I decided last night that I am finally ready to do something about all the weight I stacked on in the last few months. I guess I was living in denial for some time but few pics I saw of myself really opened my eyes and it was a wake up call I needed, I guess. I wasn't sure how much I actually weight at the moment so I went and bought a scale today and I nearly had a heart attack when I brought it home and hopped on it. I am 100kg. 100!!!!!! I couldn't believe it. Last year I weighted myself at friends house (around this time of the year) and I was 80kg. So in 12 months I stacked on 20kg?! OMG! Honestly, I couldn't believe it. But I think I gained most of that weight in the last 4-5 months. What I can't understand is how could that happen when I haven't been eating differently and everything else has been the same in my life. The only change is my weight!!!!
Anyway, today is a new day and I am gonna do something about it.

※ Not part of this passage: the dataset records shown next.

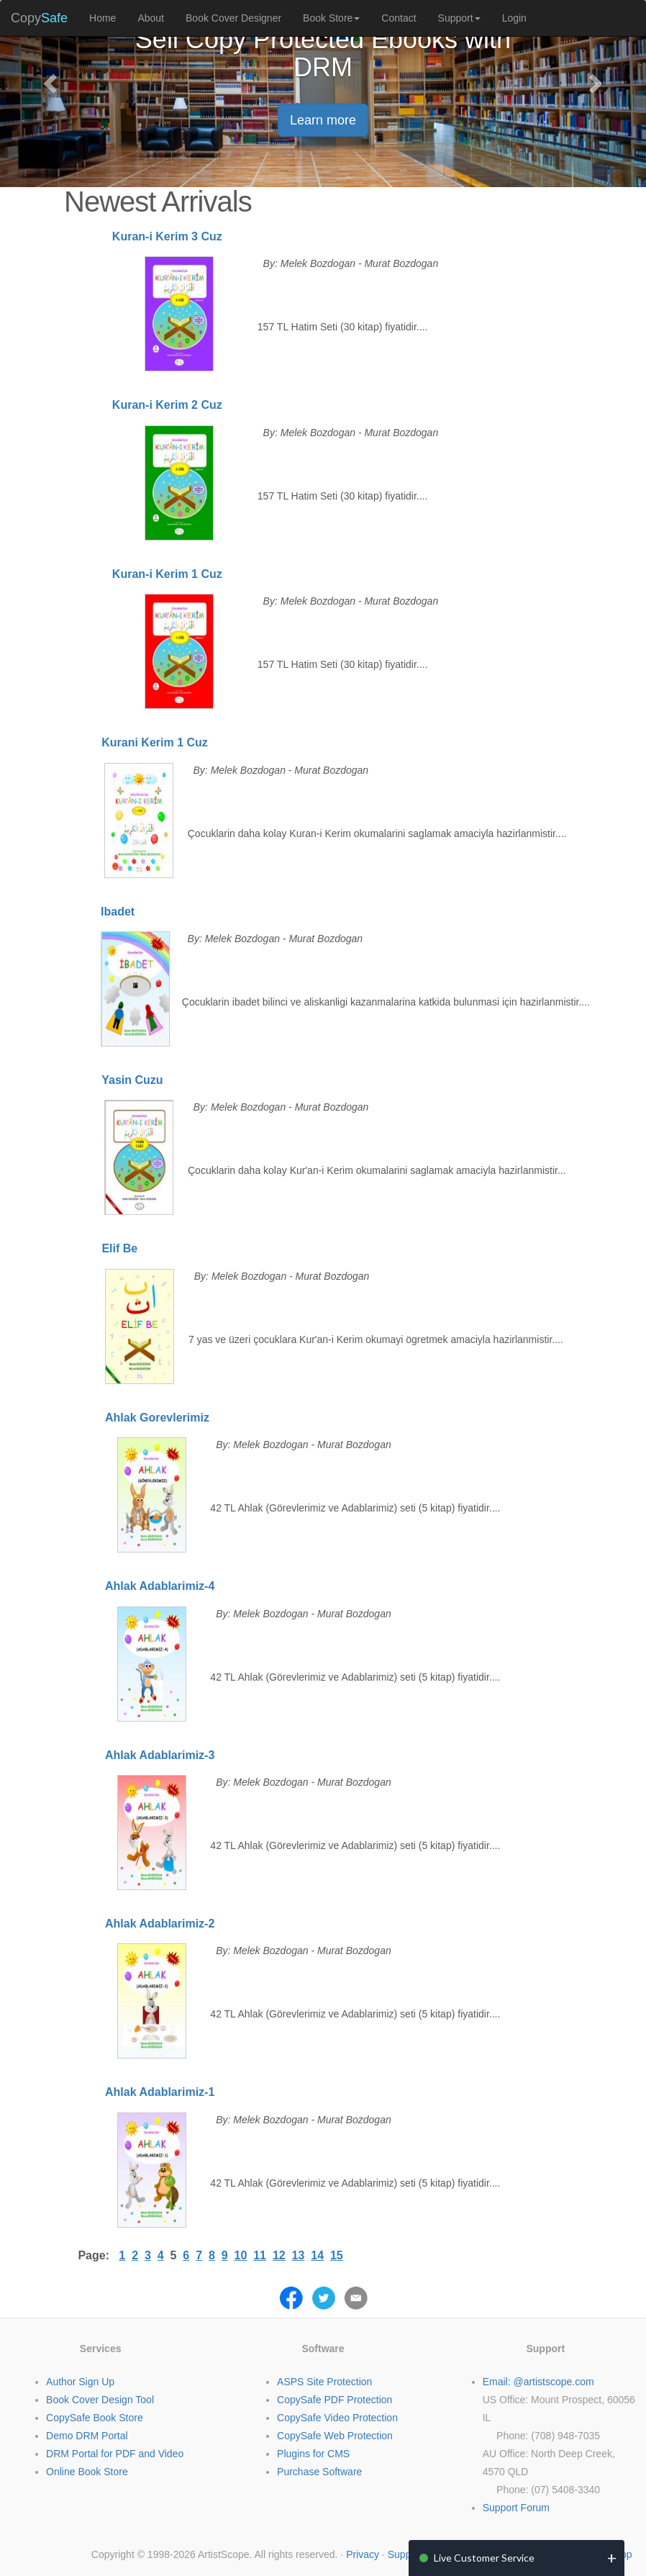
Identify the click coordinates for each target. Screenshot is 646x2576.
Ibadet (118, 911)
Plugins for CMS (313, 2453)
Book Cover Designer (233, 18)
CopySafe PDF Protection (334, 2399)
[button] (48, 79)
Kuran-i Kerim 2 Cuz (167, 405)
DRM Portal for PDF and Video (114, 2453)
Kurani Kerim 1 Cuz (154, 742)
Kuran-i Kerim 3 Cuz (167, 236)
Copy (39, 18)
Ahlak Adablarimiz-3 (159, 1755)
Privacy (362, 2554)
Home (102, 18)
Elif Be (119, 1248)
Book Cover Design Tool (100, 2399)
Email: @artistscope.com (538, 2381)
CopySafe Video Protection (337, 2417)
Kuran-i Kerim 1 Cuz (167, 574)
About (150, 18)
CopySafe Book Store (94, 2417)
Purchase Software (319, 2471)
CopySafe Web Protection (335, 2435)
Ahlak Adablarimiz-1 (159, 2092)
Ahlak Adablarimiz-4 (159, 1586)
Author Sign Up (80, 2381)
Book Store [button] (331, 18)
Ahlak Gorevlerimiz (157, 1417)
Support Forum (516, 2507)
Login (514, 18)
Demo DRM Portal (87, 2435)
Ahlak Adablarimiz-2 (159, 1923)
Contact (398, 18)
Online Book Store (87, 2471)
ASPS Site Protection (324, 2381)
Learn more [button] (323, 120)
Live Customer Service (484, 2558)
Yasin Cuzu (132, 1080)
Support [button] (459, 18)
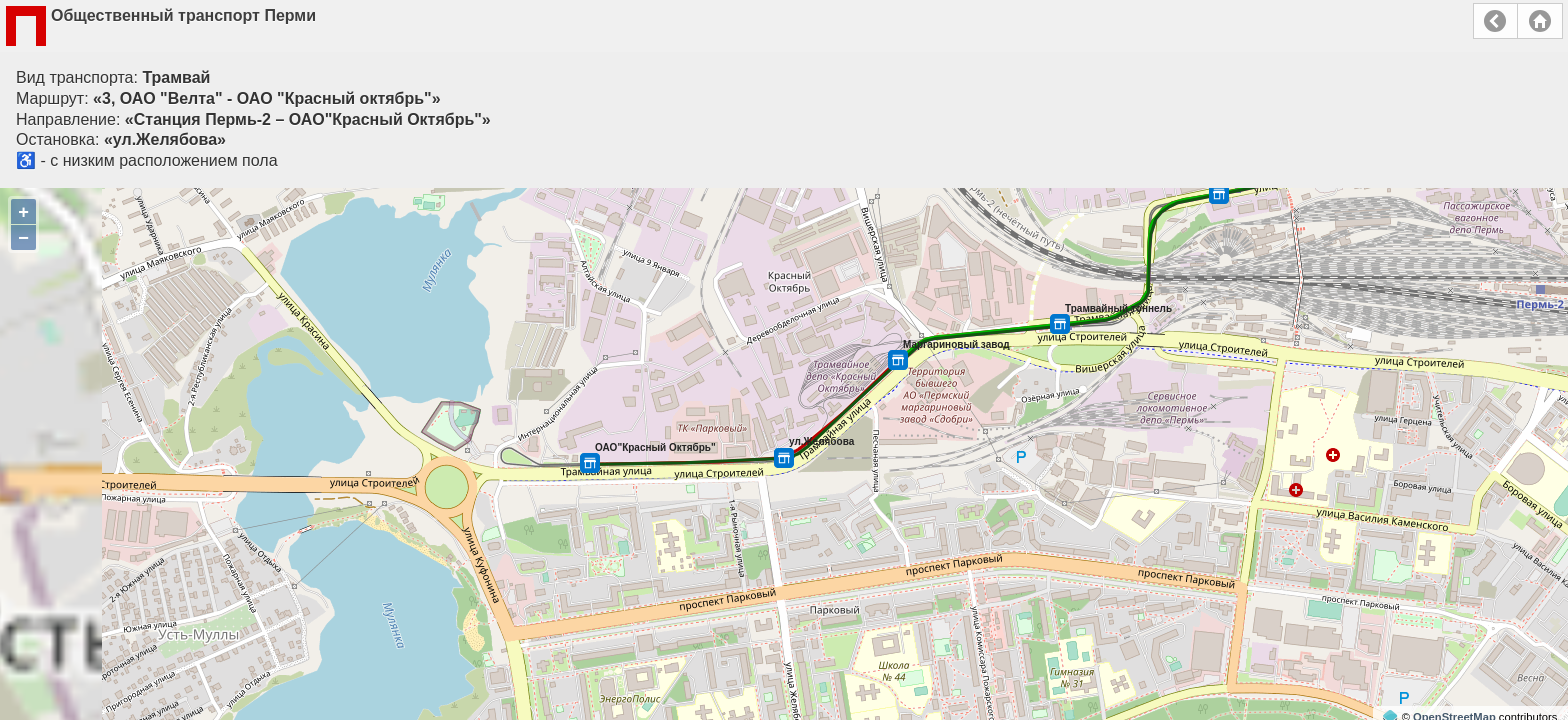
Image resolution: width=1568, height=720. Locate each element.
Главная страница (1540, 21)
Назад (1495, 21)
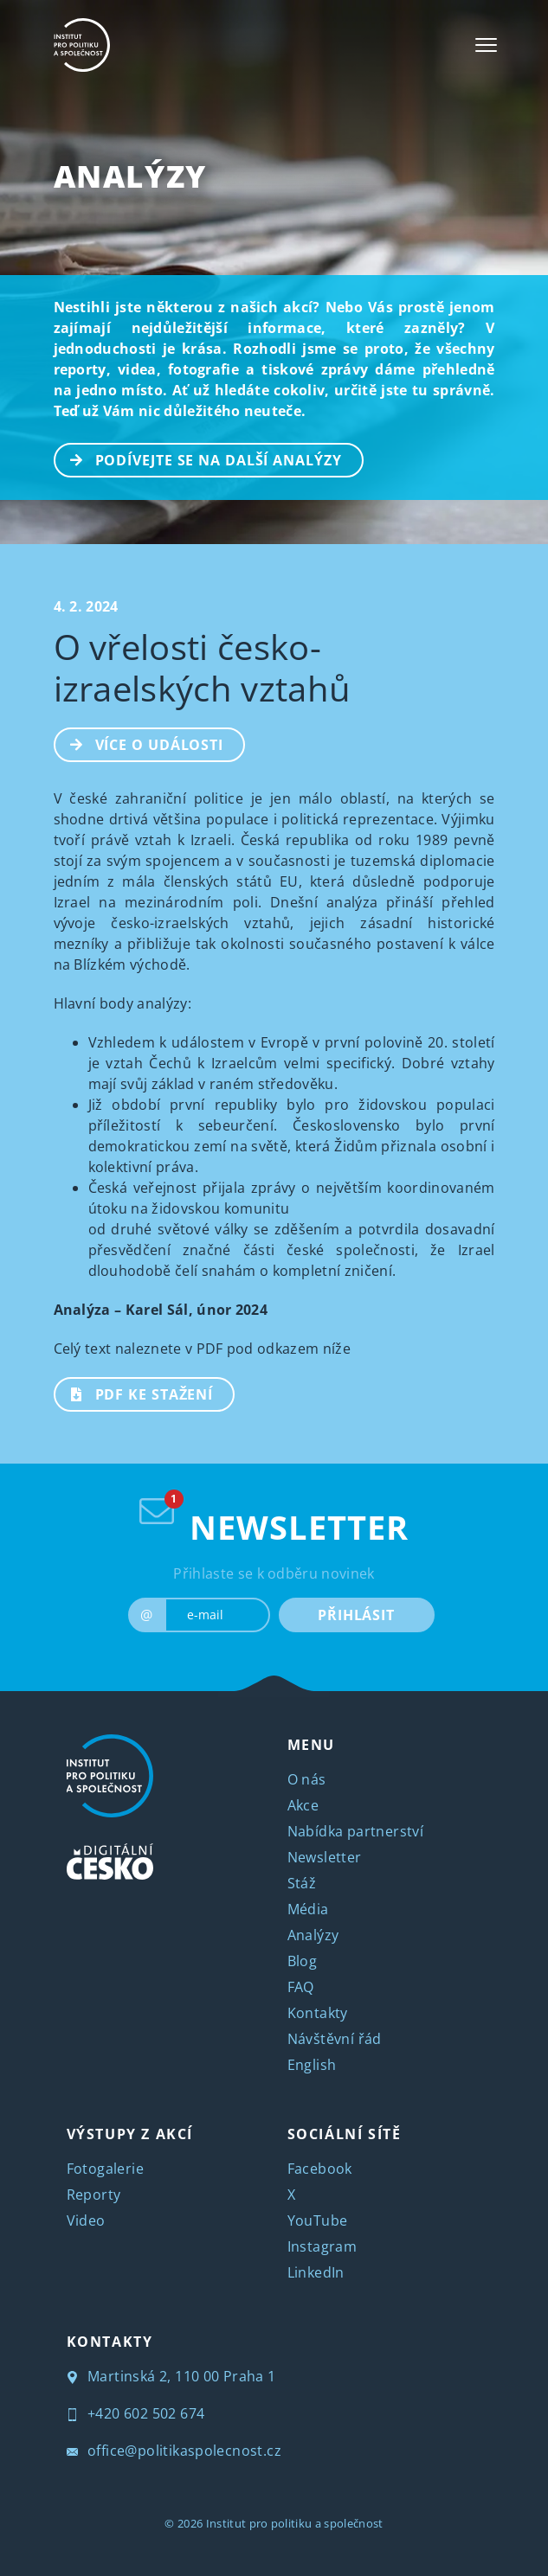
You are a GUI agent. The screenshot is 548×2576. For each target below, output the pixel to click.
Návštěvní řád (334, 2038)
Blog (302, 1960)
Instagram (322, 2246)
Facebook (319, 2168)
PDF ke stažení (134, 1392)
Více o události (139, 743)
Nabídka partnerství (355, 1831)
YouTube (317, 2220)
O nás (306, 1779)
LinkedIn (316, 2272)
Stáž (302, 1883)
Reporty (94, 2194)
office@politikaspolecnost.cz (174, 2450)
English (312, 2064)
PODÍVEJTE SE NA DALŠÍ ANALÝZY (198, 458)
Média (308, 1909)
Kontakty (317, 2012)
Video (86, 2220)
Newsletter (324, 1857)
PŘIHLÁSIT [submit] (356, 1614)
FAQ (300, 1986)
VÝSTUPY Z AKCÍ (130, 2133)
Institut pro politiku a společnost (295, 2523)
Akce (303, 1805)
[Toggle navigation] (486, 45)
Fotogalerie (105, 2168)
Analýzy (130, 176)
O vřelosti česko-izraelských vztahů (202, 667)
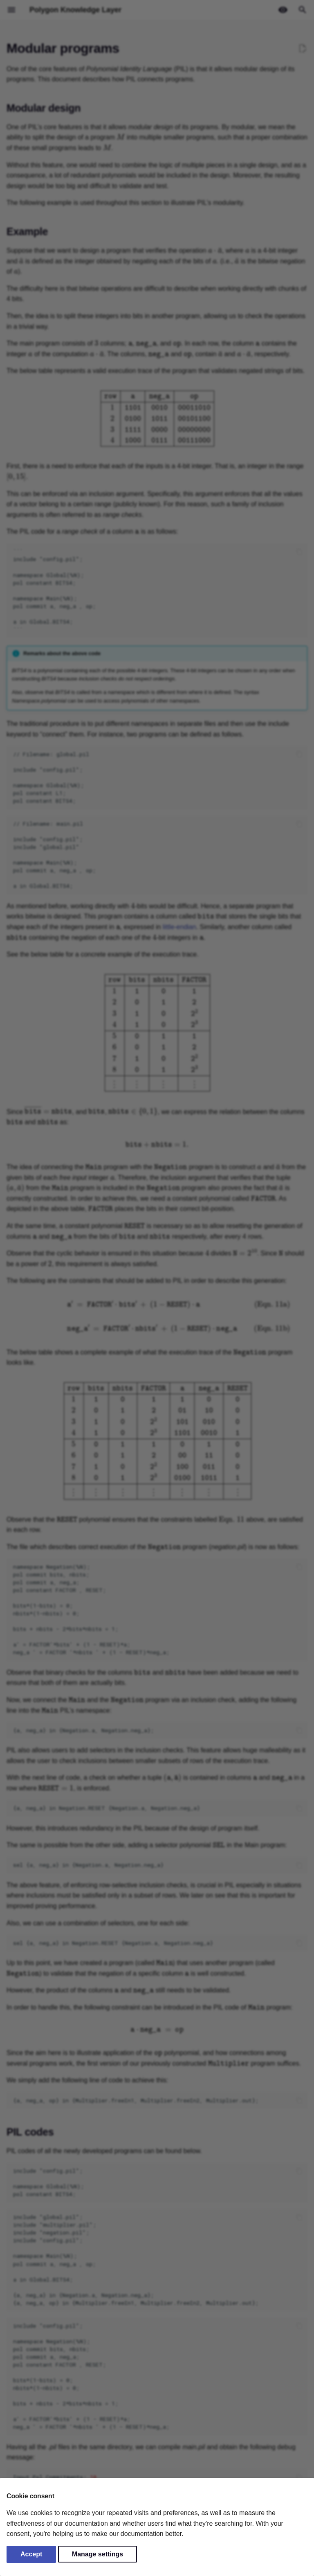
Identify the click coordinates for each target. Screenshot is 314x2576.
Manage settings (97, 2554)
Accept (31, 2554)
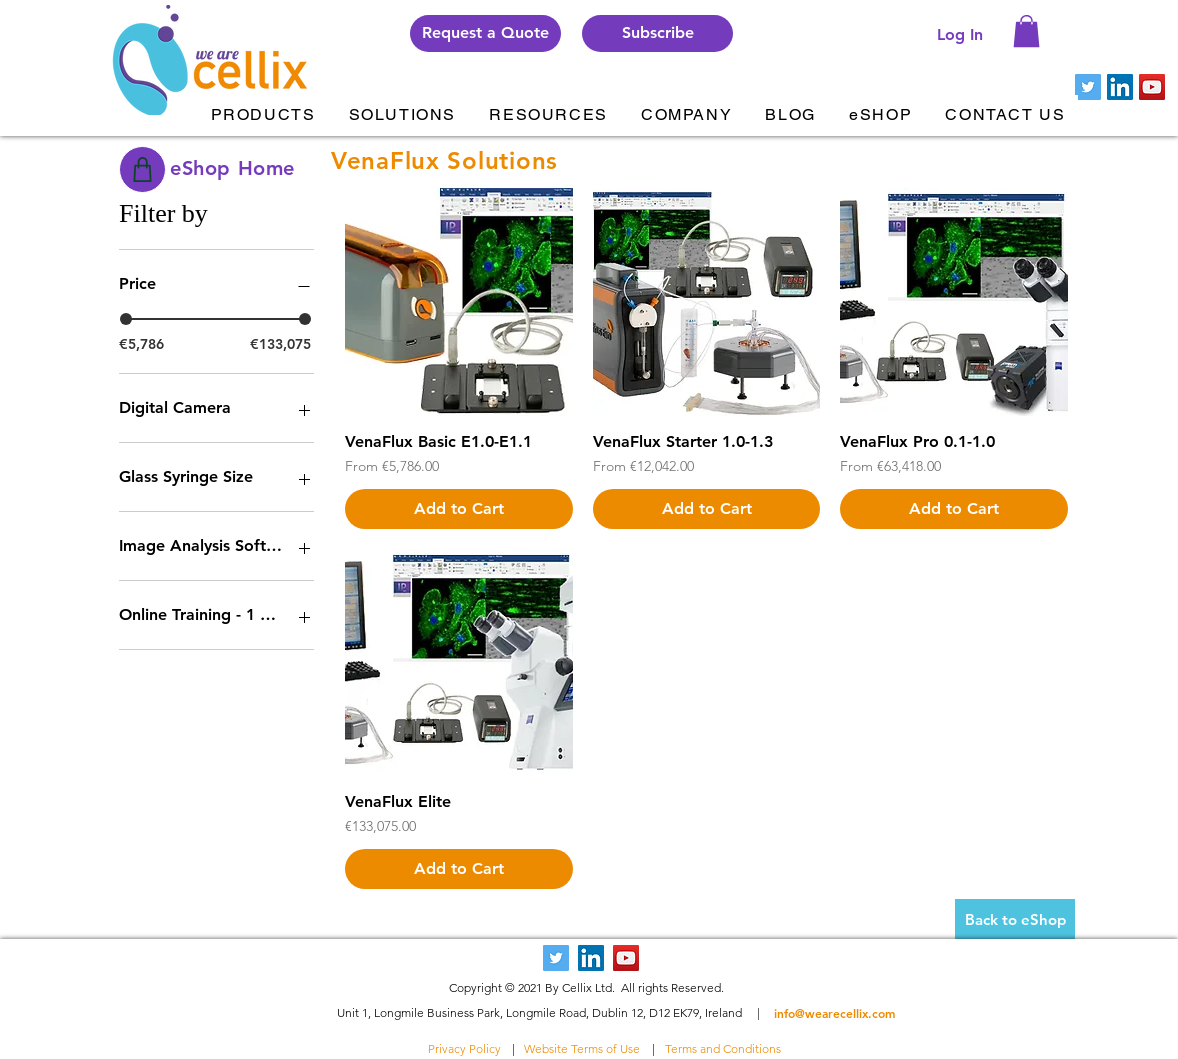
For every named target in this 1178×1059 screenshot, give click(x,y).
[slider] (126, 319)
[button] (657, 33)
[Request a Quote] (485, 33)
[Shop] (142, 169)
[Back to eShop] (1015, 919)
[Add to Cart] (459, 509)
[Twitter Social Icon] (1088, 87)
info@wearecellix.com (834, 1013)
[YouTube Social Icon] (1152, 87)
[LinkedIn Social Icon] (1120, 87)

I even went out and bought myself an exercise bike today. Because I work odd hours I can never make it to the gym so I have decided I'll use exercise bike and my husband's weights and I WILL try very hard to stick with it. I stuck a "eye opening" photo on the fridge and I'm ready.
Wish me good luck, people.
28kg to go. I am not expecting miracle and my goal is to lose it all in 28 weeks. 1kg a week is realistic, right?